On Sat, 29 Apr 2017 17:38:10 +0900, FUJIWARA Katsunori wrote:
> # HG changeset patch
> # User FUJIWARA Katsunori <foozy@lares.dti.ne.jp>
> # Date 1493454424 -32400
> #      Sat Apr 29 17:27:04 2017 +0900
> # Branch stable
> # Node ID 650d9f6bf1e7c1f6dee9d82616af2a56aaf56a2e
> # Parent  b64713f57a22301b6f481cd8e401542f46356c94
> lock: show about possibility of lock corruption for empty locker

The change looks good to me.

> --- a/mercurial/lock.py
> +++ b/mercurial/lock.py
> @@ -161,7 +161,8 @@ class lock(object):
>          for new-style locks.
>          """
>          try:
> -            return self.vfs.readlock(self.f)
> +            # normalize white space by strip() to detect corruption easily
> +            return self.vfs.readlock(self.f).strip()

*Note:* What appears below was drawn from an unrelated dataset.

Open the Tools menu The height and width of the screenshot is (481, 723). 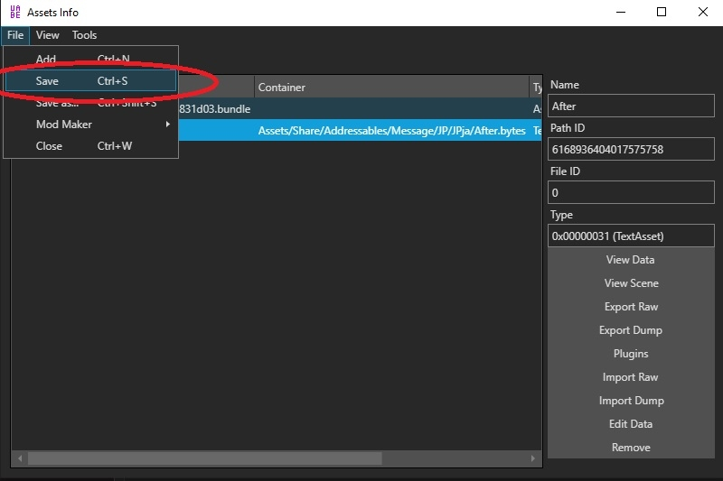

I'm not sure if stripping whitespace makes sense. Do we write '\n' to a
lockfile on Windows?

> --- a/mercurial/scmutil.py
> +++ b/mercurial/scmutil.py
> @@ -151,10 +151,20 @@ def callcatch(ui, func):
>      # Mercurial-specific first, followed by built-in and library exceptions
>      except error.LockHeld as inst:
>          if inst.errno == errno.ETIMEDOUT:
> -            reason = _('timed out waiting for lock held by %s') % inst.locker
> +            if inst.locker:
> +                reason = _('timed out waiting for lock held by %s'
> +                           ) % inst.locker
> +            else:
> +                reason = _('timed out waiting for lock, but might be corrupted')
>          else:
> -            reason = _('lock held by %s') % inst.locker
> +            if inst.locker:
> +                reason = _('lock held by %s') % inst.locker
> +            else:
> +                reason = _('lock held, but might be corrupted')

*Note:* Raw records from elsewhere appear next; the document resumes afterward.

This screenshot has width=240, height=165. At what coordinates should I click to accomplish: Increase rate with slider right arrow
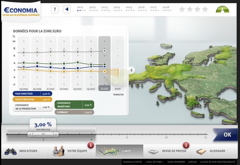point(56,135)
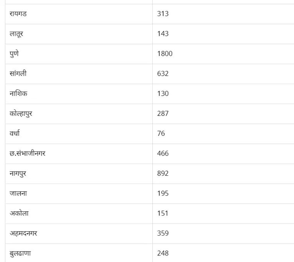Viewport: 294px width, 262px height.
Task: Select the 466 value
Action: click(163, 153)
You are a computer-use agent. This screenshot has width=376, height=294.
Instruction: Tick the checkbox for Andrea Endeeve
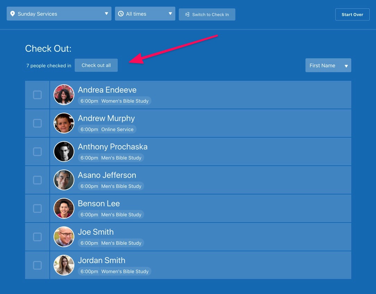[x=37, y=95]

I would simply say "lock held by (unknown)" since I don't think a corrupted
lock file is more likely to be empty.

>          ui.warn(_("abort: %s: %s\n") % (inst.desc or inst.filename, reason))
> +        if not inst.locker:
> +            ui.warn('(%s)\n' %
> +                    _("use 'hg debuglocks' to check/unlock corrupted lock"))
Katsunori FUJIWARA - April 30, 2017, 5:07 p.m.
At Sun, 30 Apr 2017 22:13:57 +0900,
Yuya Nishihara wrote:
> 
> On Sat, 29 Apr 2017 17:38:10 +0900, FUJIWARA Katsunori wrote:
> > # HG changeset patch
> > # User FUJIWARA Katsunori <foozy@lares.dti.ne.jp>
> > # Date 1493454424 -32400
> > #      Sat Apr 29 17:27:04 2017 +0900
> > # Branch stable
> > # Node ID 650d9f6bf1e7c1f6dee9d82616af2a56aaf56a2e
> > # Parent  b64713f57a22301b6f481cd8e401542f46356c94
> > lock: show about possibility of lock corruption for empty locker
> 
> The change looks good to me.
> 
> > --- a/mercurial/lock.py
> > +++ b/mercurial/lock.py
> > @@ -161,7 +161,8 @@ class lock(object):
> >          for new-style locks.
> >          """
> >          try:
> > -            return self.vfs.readlock(self.f)
> > +            # normalize white space by strip() to detect corruption easily
> > +            return self.vfs.readlock(self.f).strip()
> 
> I'm not sure if stripping whitespace makes sense. Do we write '\n' to a
> lockfile on Windows?

I apply strip() on locker, because we can't assume that corrupted file
always causes empty string. It might consist of white space, and
showing such string as locker is meaningless for users.

But, I'm OK to omit strip() on non-None locker string.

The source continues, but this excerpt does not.